Aim of the exercise
When a line below contains the word "status", copy that line.

The input
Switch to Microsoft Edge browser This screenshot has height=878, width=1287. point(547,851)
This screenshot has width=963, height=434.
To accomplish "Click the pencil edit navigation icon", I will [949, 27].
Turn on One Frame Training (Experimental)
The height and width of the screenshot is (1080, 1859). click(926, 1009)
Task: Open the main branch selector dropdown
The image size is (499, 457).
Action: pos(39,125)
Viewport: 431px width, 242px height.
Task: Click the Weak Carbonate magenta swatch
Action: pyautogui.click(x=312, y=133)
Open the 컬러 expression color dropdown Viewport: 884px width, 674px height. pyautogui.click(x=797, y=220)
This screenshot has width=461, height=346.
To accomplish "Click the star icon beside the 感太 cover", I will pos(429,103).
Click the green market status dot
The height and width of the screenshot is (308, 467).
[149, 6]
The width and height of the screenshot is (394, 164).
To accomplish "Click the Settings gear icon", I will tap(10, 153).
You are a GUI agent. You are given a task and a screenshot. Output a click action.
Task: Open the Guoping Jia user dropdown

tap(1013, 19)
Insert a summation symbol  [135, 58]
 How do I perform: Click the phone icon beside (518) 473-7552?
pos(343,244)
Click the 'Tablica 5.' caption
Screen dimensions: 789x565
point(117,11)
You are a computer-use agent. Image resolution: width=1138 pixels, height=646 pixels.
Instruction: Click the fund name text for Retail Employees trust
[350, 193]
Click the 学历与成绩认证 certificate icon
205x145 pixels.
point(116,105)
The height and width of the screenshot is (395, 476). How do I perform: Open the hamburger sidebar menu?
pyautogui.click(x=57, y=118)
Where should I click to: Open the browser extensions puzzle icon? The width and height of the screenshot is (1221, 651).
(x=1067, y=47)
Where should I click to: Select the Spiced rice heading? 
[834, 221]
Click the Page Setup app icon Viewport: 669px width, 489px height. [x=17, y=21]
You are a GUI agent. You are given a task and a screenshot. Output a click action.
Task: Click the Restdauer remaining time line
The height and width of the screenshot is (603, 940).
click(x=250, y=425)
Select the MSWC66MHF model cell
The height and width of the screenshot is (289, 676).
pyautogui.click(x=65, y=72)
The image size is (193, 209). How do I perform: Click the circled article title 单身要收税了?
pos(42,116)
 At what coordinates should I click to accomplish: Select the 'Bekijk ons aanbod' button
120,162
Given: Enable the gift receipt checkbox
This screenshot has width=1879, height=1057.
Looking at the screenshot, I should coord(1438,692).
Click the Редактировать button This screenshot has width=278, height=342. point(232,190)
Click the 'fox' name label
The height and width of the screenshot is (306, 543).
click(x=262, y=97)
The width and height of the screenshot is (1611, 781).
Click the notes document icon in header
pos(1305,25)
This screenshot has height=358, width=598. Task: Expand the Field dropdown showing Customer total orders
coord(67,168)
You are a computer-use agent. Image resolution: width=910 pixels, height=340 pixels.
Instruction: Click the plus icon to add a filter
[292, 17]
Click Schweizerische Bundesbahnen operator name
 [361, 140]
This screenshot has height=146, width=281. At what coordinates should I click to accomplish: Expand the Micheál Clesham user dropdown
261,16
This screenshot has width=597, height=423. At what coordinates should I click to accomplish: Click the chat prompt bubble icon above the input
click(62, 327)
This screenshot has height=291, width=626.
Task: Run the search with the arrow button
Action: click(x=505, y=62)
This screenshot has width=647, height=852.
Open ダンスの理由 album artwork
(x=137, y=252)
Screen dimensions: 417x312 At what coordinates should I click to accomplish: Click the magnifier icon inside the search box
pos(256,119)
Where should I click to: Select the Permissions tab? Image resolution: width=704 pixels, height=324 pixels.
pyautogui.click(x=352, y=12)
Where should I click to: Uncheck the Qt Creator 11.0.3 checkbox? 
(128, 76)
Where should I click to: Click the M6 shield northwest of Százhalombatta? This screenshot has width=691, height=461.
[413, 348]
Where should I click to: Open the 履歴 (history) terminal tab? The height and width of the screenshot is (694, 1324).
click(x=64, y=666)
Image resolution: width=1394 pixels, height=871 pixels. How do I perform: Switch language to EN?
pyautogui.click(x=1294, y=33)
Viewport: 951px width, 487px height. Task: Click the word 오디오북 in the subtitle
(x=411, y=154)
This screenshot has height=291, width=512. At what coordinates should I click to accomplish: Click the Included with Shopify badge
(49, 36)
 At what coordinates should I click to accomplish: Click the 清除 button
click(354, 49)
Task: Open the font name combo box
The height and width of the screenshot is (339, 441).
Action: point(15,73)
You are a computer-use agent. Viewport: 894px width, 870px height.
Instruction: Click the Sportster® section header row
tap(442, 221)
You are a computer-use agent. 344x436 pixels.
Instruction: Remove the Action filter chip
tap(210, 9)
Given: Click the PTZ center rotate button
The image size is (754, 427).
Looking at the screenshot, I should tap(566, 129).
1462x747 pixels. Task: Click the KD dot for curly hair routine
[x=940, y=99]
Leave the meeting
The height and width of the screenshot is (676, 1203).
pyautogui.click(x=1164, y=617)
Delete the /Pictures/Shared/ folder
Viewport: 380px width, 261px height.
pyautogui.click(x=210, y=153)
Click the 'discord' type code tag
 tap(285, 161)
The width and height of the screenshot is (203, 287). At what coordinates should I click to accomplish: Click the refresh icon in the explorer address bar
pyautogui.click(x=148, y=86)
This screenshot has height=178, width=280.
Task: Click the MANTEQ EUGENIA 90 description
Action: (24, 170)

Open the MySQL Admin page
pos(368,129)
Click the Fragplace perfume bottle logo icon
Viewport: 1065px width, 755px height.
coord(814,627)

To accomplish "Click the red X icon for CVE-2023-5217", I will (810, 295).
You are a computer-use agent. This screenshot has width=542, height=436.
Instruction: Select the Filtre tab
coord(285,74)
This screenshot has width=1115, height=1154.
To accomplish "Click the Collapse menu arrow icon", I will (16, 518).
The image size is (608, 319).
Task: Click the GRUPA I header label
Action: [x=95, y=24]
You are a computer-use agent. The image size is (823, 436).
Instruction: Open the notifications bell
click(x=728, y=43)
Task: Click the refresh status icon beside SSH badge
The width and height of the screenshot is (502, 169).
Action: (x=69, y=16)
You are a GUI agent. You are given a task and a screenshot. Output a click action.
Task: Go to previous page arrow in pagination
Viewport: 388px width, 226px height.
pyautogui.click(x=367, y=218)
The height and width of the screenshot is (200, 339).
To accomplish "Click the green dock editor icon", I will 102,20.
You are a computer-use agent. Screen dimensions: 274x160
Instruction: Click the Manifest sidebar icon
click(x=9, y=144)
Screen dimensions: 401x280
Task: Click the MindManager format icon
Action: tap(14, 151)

Task output
Click the green market status dot
Task: Click the refresh status icon beside SSH badge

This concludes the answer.